Berita Bola

Pertanyaan Besar di Balik Sikap Ruben Amorim terhadap Pemain Muda Manchester United, Percaya atau Ragu?

Lunasportdaily – Ruben Amorim berada di bawah sorotan tajam usai Manchester United bermain imbang 1-1 lawan Wolves. Bukan semata soal hasil, melainkan keputusan-keputusan yang memunculkan satu pertanyaan besar.

Manchester United gagal mengalahkan Wolves yang belum meraih kemenangan di Premier League dalam 12 laga beruntun. Laga di Old Trafford itu justru memantik diskusi lebih luas.

Pergantian Zirkzee dan Alasan Taktis Amorim

Ruben Amorim menjelaskan keputusan menarik Joshua Zirkzee pada babak pertama sebagai respons atas masalah di lini tengah.
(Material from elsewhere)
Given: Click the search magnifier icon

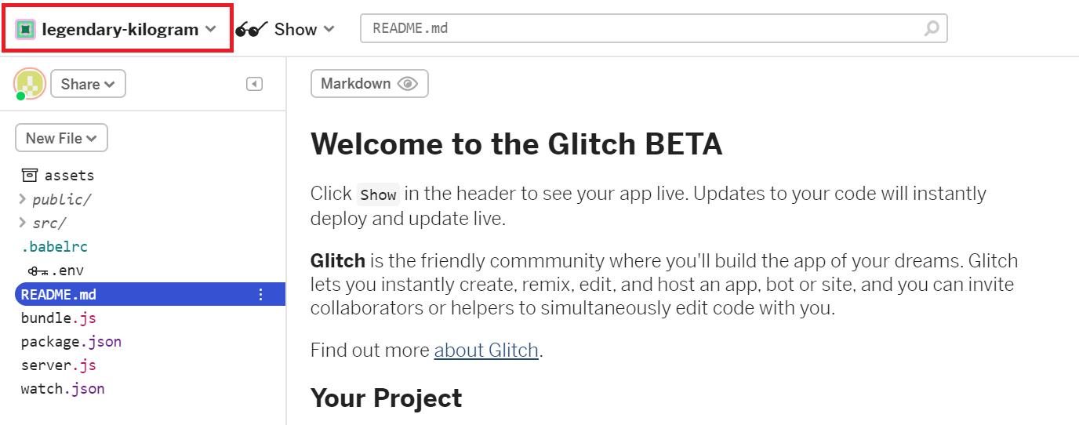Looking at the screenshot, I should click(932, 28).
Meski Zirkzee mencetak gol lewat defleksi, United kesulitan mengontrol permainan.

Wolves tampil lebih solid sebelum jeda, meski datang dengan status tanpa kemenangan. Amorim menilai perubahan dibutuhkan demi keseimbangan dan kontrol penguasaan bola.
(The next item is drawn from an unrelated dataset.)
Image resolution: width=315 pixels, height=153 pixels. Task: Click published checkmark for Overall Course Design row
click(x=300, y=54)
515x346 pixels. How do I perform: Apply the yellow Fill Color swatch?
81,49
“Kita perlu melakukan apa yang diminta oleh pertandingan. Mereka menempatkan banyak pemain di tengah lapangan dan dengan Jack kita menyeimbangkannya,” kata Amorim dikutip dari MEN Sport.

Minimnya Pemain Muda dan Realita di Lapangan

Meski demikian, Amorim tetap berhati-hati dalam memberi kesempatan lebih luas. Ia hanya memainkan debutan Bendito Mantato dan bek muda Leny Yoro selepas jeda.

Nama-nama seperti Shea Lacey dan Chido Obi tetap bertahan di bangku cadangan. Padahal, United sangat membutuhkan gol untuk mengamankan kemenangan.

Amorim menilai kondisi tim tidak ideal untuk menurunkan banyak pemain muda. Absennya delapan pemain utama dan minimnya fondasi permainan menjadi pertimbangan utama.

Ini benar-benar berbeda dan Anda tahu bahwa ketika ada banyak pemain baru di posisi yang berbeda dan Anda menurunkan satu pemain muda, dia akan kesulitan,” kata Amorim.

“Situasinya benar-benar berbeda ketika Anda memiliki fondasi yang kuat, semuanya berjalan dengan baik dan Anda bisa memberikan kesempatan bermain kepada pemain muda,” tegasnya.